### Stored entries
----------

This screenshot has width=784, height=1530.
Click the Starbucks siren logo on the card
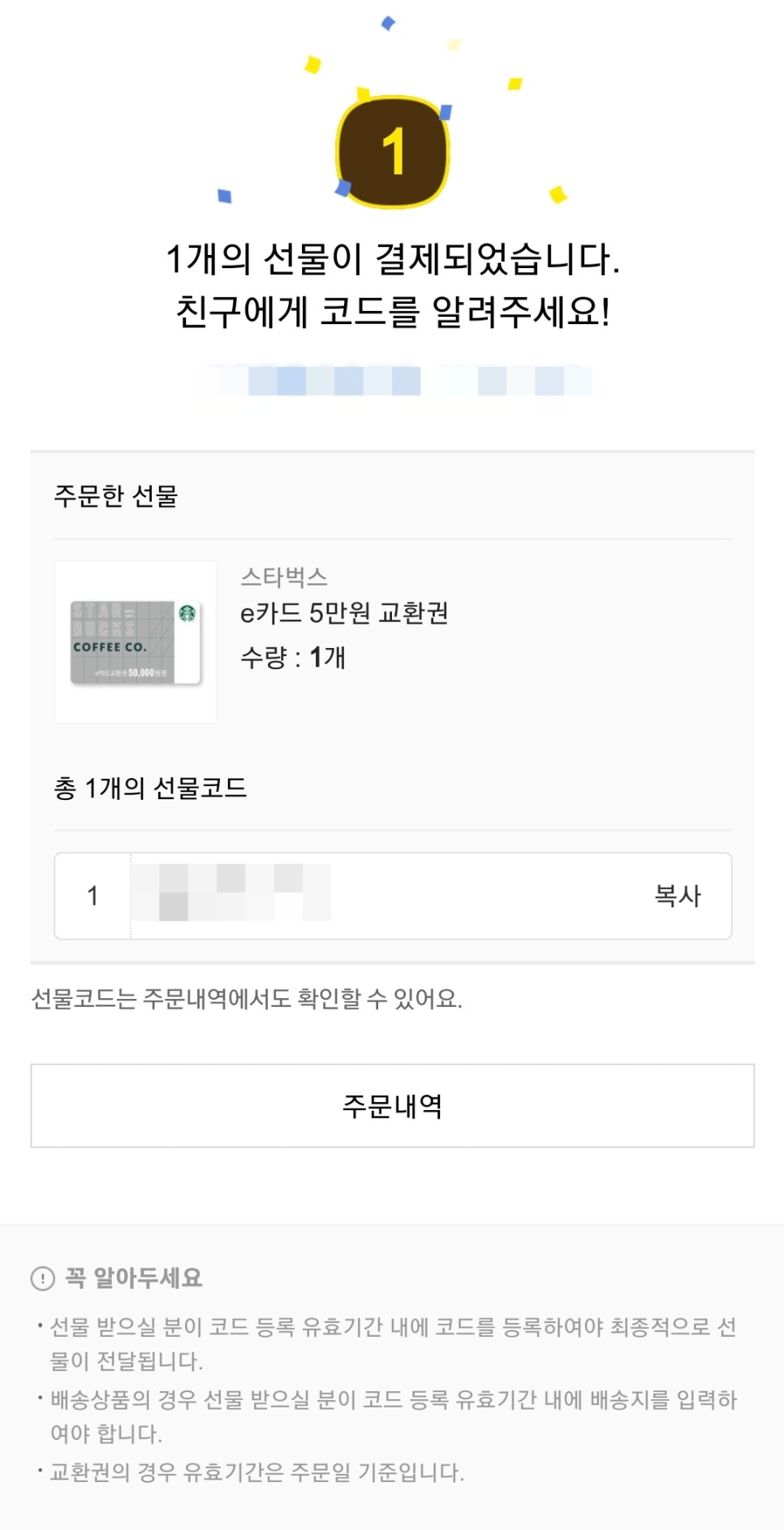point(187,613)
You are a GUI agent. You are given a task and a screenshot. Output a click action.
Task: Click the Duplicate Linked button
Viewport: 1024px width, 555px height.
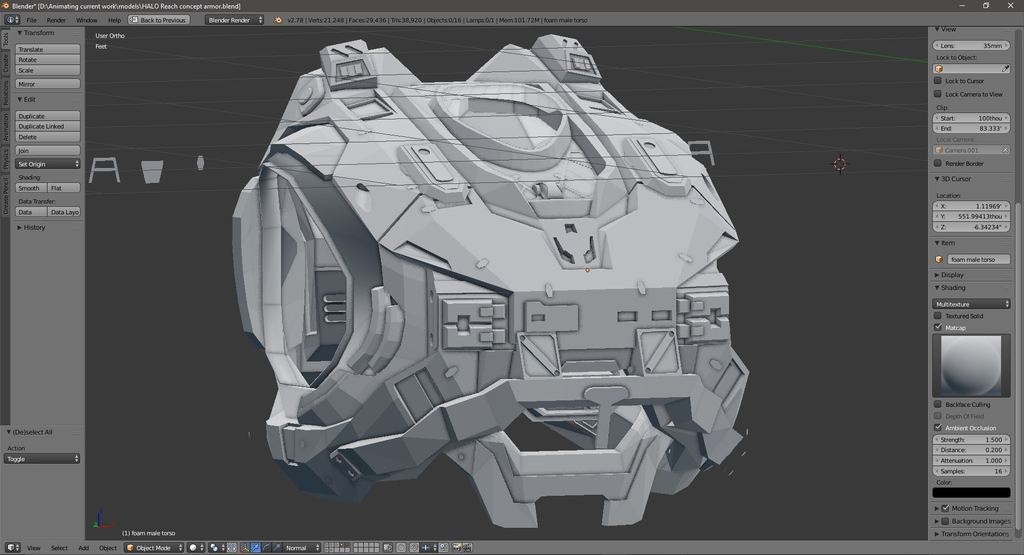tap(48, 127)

----------

### What you should do
Reproduce every line of the material above, requests included, but adjust each coordinate in the answers by adding -44 to it. Leave the pictures out.

### Correct answer
This screenshot has width=784, height=1530.
Click the Starbucks siren logo on the card
point(143,569)
You are a GUI agent. You are given a task and a screenshot. Output a click action.
Task: Click the Duplicate Linked button
Viewport: 1024px width, 555px height.
tap(4, 83)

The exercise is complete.